## Begin Text block

Canada is down to two antique destroyers, 12 middle-aged frigates and one active submarine, with two more promised sometime soon. That’s what is available to defend a nation of slightly less than 10 million square kilometres, largely surrounded by water.

Official navy documents have predicted that even this small fleet will be significantly diminished over the next eight to 10 years — many of the frigates will be unavailable due to refit, and the destroyers will have to be docked as maintenance costs spiral out of control.

Itemizing Canada’s military weaknesses across the board would fill the pages of this newspaper, so allow me to focus on this one issue with regard to the navy: Why spend scarce dollars on ships that won’t even cut through heavy ice when you have a dearth of real icebreakers? Why spend that money on ships that will be slower than fishing boats when what we need are fast ships that can intercept vessels in our southern waters? The government will argue that the Arctic patrol ships can be transferred to our East and West coasts in the winter.

But if they are not designed as minesweepers or even as combat vessels, what would be the point? Why not spend the money on real warships, and give the coast guard real icebreakers?

I am inclined to agree with many of Senator Kenny’s view. I would like to see at least four new powerful and armed icebreakers for the Coast Guard based in Canada’s arctic.

## End Text block
## Begin Listing

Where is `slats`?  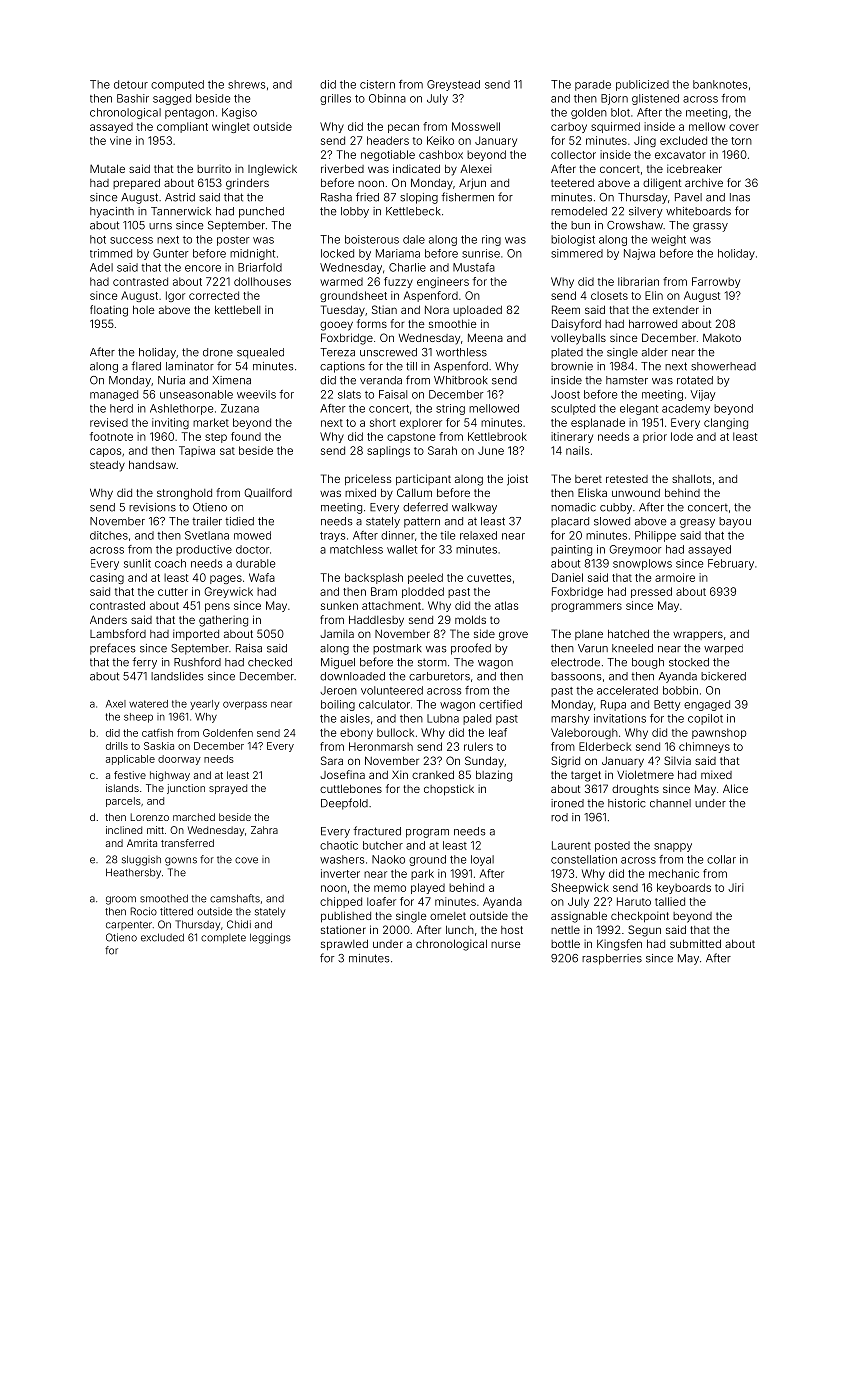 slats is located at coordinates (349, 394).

## End Listing
## Begin Listing

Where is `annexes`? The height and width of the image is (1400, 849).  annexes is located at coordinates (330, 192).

## End Listing

**Goal 1**
According to the passage about Canada's navy, how many active submarines does Canada have?
**Goal 2**
Write out the part of the passage about Canada's navy that opens with the words containing "Itemizing Canada’s military" and closes with "in the winter.".
**Goal 3**
Do these statements agree with the passage about Canada's navy? Answer yes or no for each, and quote the words that decide it.
(a) Navy documents predict the fleet will grow over the next eight to 10 years.
(b) The writer wants at least four new armed icebreakers for the Coast Guard.
(c) The government will argue that the Arctic patrol ships can move to the East and West coasts in the winter.

**Final result 1**
One

**Final result 2**
Itemizing Canada’s military weaknesses across the board would fill the pages of this newspaper, so allow me to focus on this one issue with regard to the navy: Why spend scarce dollars on ships that won’t even cut through heavy ice when you have a dearth of real icebreakers? Why spend that money on ships that will be slower than fishing boats when what we need are fast ships that can intercept vessels in our southern waters? The government will argue that the Arctic patrol ships can be transferred to our East and West coasts in the winter.

**Final result 3**
(a) No: "this small fleet will be significantly diminished over the next eight to 10 years"
(b) Yes: "I would like to see at least four new powerful and armed icebreakers for the Coast Guard based in Canada’s arctic."
(c) Yes: "The government will argue that the Arctic patrol ships can be transferred to our East and West coasts in the winter."